GOAL. Rewrite the records from the line with "You are a computer-use agent." to the line with "coord(49,410)", replacing "benchmark" with "test" and leaving everything else as it is.

TASK INPUT.
++++++++++

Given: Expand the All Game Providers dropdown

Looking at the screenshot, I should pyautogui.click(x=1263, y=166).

++++++++++

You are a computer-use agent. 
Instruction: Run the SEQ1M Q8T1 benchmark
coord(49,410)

++++++++++

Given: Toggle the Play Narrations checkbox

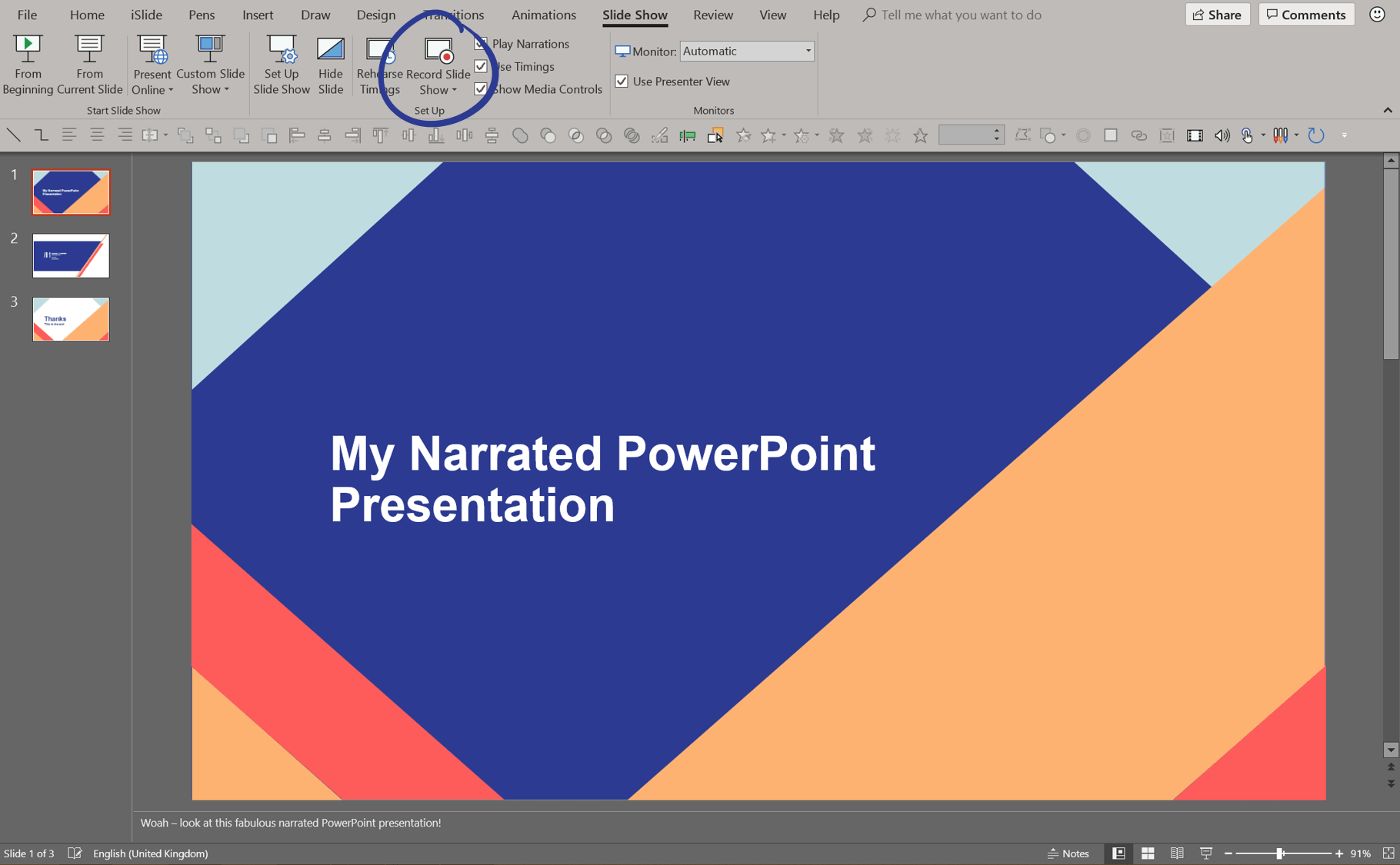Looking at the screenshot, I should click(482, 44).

++++++++++

REPLY TO THE TASK.
You are a computer-use agent. 
Instruction: Run the SEQ1M Q8T1 test
coord(49,410)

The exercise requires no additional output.